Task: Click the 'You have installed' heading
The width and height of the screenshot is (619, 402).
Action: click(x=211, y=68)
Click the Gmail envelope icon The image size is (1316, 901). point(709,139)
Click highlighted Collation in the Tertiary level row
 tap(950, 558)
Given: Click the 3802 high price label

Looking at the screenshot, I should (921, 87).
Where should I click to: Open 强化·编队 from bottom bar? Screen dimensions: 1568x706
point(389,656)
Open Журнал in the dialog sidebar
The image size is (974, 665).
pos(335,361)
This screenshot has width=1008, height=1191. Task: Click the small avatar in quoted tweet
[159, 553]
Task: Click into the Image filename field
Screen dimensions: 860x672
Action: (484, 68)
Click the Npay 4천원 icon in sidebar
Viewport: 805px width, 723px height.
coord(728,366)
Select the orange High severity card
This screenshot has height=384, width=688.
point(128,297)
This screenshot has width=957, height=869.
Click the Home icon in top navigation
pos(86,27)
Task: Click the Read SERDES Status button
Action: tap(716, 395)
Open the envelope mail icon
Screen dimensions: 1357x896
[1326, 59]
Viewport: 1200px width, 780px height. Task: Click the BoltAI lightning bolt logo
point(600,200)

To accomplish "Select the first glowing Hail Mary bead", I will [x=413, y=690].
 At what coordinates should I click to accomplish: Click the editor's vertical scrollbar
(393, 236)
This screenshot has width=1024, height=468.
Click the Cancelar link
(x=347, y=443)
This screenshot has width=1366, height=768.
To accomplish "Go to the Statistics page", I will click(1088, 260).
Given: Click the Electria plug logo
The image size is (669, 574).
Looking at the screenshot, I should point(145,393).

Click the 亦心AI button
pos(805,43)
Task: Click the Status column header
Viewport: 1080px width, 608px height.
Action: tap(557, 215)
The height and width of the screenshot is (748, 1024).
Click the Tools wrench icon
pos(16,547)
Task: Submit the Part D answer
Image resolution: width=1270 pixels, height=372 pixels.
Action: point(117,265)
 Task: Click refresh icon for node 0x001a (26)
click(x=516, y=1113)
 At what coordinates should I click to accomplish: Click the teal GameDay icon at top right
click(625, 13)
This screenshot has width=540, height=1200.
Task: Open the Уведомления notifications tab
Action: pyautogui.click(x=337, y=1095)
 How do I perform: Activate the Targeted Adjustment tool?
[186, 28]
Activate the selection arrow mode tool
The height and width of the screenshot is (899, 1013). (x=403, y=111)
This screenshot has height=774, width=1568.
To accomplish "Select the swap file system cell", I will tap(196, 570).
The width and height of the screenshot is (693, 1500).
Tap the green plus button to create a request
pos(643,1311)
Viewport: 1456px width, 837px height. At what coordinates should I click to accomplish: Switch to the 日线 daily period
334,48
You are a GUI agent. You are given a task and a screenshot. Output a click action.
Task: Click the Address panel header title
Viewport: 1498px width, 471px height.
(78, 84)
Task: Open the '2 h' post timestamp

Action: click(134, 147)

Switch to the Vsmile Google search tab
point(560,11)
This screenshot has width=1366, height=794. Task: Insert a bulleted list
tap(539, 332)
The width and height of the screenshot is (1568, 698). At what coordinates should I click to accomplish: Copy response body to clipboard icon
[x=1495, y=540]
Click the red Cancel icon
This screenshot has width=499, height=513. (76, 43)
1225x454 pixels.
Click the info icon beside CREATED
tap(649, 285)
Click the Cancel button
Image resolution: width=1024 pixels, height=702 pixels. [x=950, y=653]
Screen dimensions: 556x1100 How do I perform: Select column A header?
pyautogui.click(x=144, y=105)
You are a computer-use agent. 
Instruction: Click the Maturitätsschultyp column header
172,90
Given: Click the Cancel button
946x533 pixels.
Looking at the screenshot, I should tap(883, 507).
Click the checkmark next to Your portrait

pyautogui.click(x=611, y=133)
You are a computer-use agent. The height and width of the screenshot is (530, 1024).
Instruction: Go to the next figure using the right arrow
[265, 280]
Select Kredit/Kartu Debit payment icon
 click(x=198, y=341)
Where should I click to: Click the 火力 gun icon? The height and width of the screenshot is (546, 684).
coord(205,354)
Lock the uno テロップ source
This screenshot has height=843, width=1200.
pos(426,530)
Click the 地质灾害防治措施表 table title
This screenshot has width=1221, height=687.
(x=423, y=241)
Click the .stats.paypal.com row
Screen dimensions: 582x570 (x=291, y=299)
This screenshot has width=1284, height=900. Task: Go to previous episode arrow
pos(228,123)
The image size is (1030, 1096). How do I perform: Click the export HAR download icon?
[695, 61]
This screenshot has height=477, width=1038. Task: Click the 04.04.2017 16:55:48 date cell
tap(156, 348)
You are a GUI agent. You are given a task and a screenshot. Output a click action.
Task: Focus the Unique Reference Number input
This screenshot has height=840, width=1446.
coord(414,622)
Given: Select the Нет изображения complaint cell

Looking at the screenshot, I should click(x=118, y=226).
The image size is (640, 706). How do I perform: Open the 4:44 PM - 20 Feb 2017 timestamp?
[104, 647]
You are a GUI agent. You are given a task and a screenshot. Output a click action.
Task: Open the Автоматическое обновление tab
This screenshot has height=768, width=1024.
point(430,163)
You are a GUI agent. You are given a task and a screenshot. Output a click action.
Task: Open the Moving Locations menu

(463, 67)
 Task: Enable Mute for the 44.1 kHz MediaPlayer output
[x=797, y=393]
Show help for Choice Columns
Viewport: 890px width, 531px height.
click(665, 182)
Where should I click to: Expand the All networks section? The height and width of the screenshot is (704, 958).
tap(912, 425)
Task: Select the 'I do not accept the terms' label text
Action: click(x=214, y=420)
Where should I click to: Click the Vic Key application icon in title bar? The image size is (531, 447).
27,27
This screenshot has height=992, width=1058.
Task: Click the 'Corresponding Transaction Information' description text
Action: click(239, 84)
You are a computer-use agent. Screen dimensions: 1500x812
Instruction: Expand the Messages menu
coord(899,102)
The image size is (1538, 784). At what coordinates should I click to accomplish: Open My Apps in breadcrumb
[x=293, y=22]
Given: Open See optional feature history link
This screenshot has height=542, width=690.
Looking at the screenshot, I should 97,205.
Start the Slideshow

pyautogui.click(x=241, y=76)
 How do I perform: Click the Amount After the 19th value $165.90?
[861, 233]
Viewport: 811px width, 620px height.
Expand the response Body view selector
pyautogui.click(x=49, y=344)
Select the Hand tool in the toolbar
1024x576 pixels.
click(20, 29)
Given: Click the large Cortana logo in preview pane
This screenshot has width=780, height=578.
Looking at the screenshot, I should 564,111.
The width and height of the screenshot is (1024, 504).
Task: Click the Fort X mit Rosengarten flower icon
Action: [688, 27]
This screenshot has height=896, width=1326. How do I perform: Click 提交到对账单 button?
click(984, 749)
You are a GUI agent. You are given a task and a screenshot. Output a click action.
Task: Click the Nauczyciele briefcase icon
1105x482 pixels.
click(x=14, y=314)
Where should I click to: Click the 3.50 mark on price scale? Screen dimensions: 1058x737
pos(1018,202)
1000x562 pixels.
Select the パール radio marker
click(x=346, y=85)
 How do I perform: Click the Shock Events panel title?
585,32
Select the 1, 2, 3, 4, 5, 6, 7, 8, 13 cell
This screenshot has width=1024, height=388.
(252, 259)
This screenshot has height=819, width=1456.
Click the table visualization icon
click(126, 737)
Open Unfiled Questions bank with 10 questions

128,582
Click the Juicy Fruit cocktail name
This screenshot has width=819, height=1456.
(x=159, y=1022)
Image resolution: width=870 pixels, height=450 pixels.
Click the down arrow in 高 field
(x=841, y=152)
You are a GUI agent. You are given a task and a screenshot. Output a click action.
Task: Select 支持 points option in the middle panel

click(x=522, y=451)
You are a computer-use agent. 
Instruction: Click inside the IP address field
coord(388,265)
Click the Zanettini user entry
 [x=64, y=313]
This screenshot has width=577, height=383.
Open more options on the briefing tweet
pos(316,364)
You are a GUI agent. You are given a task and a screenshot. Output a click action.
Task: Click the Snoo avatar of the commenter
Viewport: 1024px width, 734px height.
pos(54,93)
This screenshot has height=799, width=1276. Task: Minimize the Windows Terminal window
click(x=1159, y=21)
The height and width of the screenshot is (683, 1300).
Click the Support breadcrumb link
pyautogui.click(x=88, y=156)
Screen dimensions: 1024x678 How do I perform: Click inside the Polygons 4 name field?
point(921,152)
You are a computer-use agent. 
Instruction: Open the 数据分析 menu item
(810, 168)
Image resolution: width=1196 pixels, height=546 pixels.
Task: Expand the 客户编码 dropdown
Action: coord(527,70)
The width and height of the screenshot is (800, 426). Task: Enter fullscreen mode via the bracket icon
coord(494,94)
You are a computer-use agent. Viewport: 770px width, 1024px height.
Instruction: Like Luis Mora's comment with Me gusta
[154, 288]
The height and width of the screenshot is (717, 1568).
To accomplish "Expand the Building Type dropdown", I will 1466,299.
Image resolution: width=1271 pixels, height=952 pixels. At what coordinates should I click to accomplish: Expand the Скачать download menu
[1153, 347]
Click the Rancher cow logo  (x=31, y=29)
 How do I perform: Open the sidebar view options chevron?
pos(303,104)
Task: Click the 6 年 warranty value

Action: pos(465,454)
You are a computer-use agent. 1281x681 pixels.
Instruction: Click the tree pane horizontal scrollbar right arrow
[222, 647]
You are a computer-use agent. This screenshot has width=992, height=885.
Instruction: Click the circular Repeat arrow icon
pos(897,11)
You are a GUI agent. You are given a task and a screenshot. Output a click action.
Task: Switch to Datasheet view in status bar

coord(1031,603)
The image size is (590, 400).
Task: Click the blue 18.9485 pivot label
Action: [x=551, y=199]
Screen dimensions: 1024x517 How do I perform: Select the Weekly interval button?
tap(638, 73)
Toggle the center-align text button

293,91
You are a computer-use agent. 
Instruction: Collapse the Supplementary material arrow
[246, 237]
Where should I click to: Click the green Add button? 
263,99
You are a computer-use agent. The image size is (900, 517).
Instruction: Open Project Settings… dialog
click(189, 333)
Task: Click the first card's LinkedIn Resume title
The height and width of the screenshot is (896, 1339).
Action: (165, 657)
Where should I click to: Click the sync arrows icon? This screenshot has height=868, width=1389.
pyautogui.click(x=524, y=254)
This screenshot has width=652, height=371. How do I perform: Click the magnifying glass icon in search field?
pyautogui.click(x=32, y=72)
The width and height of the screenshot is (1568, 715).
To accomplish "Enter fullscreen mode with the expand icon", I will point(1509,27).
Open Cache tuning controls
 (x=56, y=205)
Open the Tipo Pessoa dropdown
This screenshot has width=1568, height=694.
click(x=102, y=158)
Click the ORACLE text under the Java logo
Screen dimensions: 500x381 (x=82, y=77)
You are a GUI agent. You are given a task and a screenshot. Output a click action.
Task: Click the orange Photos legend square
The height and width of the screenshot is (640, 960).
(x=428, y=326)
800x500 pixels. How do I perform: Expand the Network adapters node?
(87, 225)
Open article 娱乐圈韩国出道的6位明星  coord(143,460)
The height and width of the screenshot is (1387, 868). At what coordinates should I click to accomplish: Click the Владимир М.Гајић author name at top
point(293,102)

_Your task_
Look through the data above and return exactly the lines from the one that contains "Screen dimensions: 1024x517" to the one that contains "You are a computer-use agent. The image", inclusive, with nothing else.

_Final answer_
Screen dimensions: 1024x517 How do I perform: Select the Weekly interval button?
tap(638, 73)
Toggle the center-align text button

293,91
You are a computer-use agent. 
Instruction: Collapse the Supplementary material arrow
[246, 237]
Where should I click to: Click the green Add button? 
263,99
You are a computer-use agent. The image size is (900, 517).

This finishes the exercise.